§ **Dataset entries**
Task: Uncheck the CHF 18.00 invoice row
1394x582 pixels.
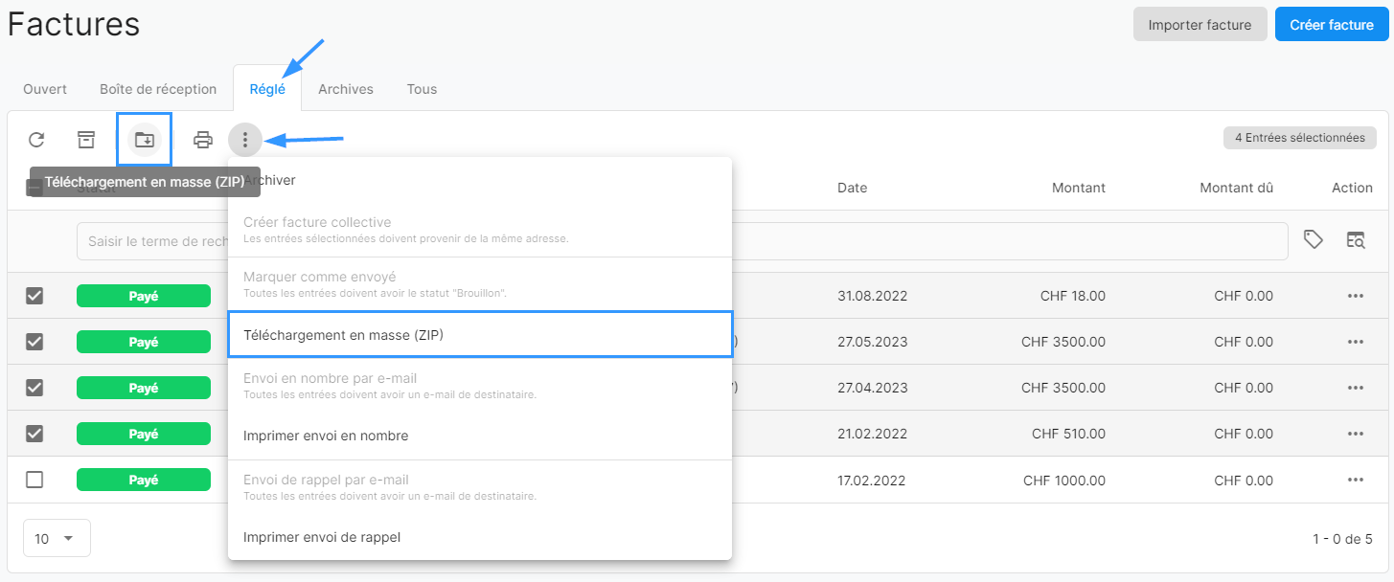Action: 34,296
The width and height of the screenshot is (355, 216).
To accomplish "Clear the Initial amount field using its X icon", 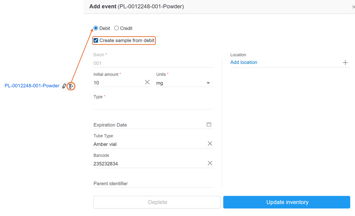I will [147, 82].
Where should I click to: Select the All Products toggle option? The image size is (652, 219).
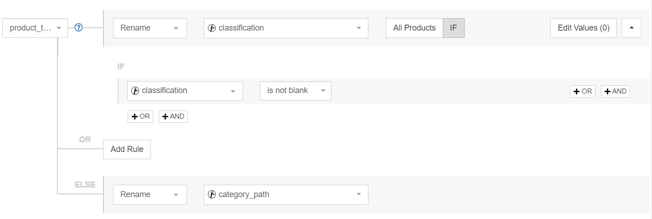point(414,28)
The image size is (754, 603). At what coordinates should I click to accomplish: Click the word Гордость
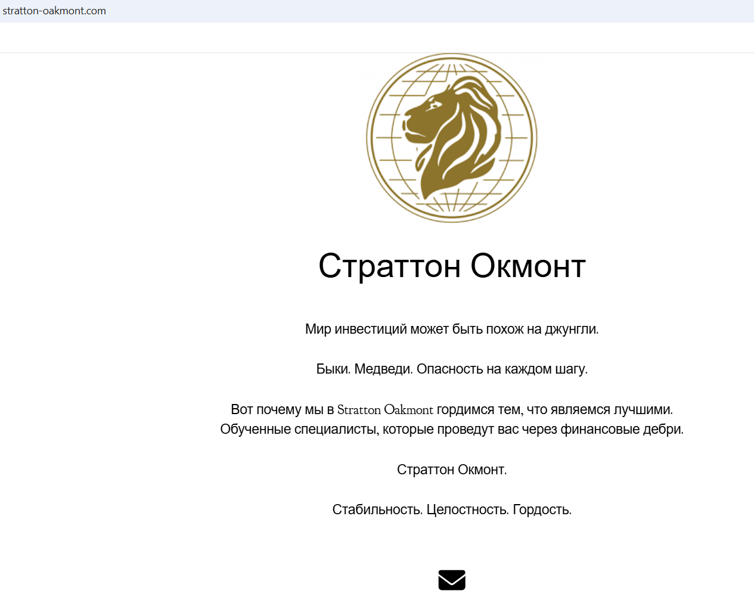pos(542,510)
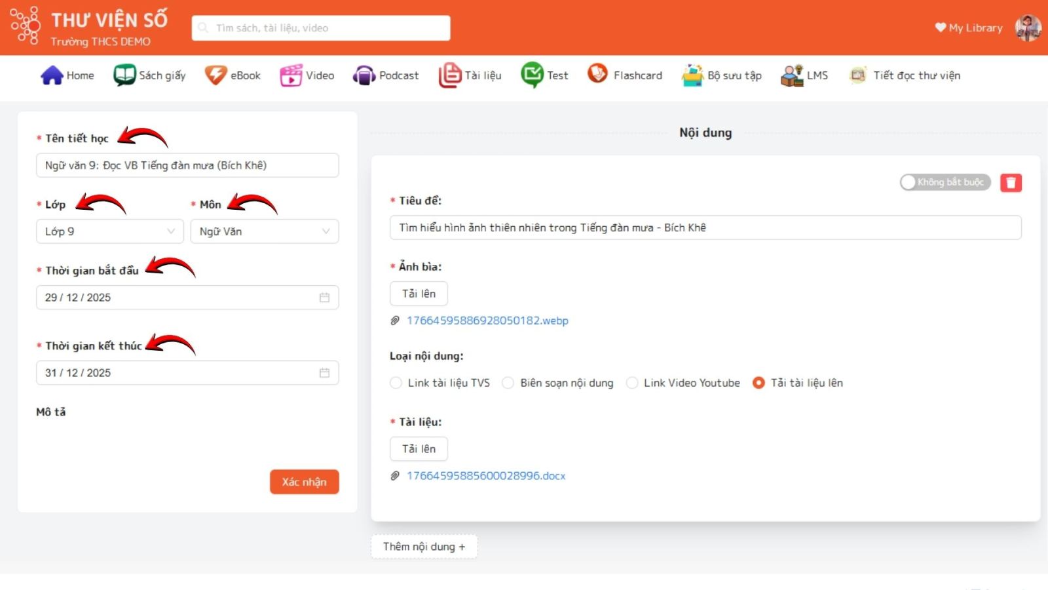1048x590 pixels.
Task: Toggle the Không bắt buộc switch
Action: point(945,182)
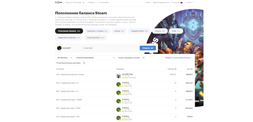This screenshot has height=122, width=253.
Task: Click booster27's avatar in the chat bar
Action: pyautogui.click(x=59, y=48)
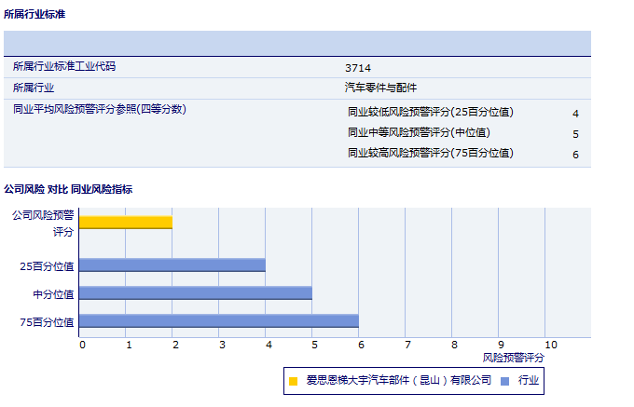The width and height of the screenshot is (634, 407).
Task: Click 同业较高风险预警评分(75百分位值) text
Action: click(x=430, y=153)
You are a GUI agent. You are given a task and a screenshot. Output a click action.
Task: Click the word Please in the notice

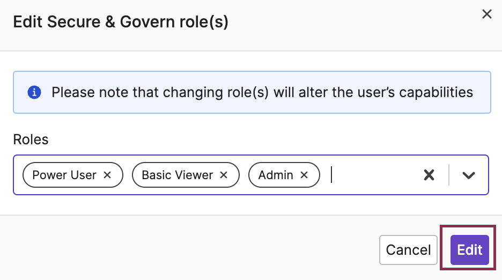(x=73, y=93)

§ **Description of the task**
Output only the stretch above from the line with "The image size is (754, 603)." through the line with "You are a GUI", reproduced exactly. Exclude pictures.

§ **Answer to this exercise**
The image size is (754, 603). At what coordinates should I click to accomplish: Click the word Гордость
pos(542,510)
1048x590 pixels.
Task: Toggle the Không bắt buộc switch
Action: point(945,182)
This screenshot has height=122, width=253.
Task: Click booster27's avatar in the chat bar
Action: pyautogui.click(x=59, y=48)
The width and height of the screenshot is (634, 407).
Task: Click 同业较高风险预警评分(75百分位值) text
Action: click(x=430, y=153)
You are a GUI agent. You are given a task and a screenshot. Output a click action.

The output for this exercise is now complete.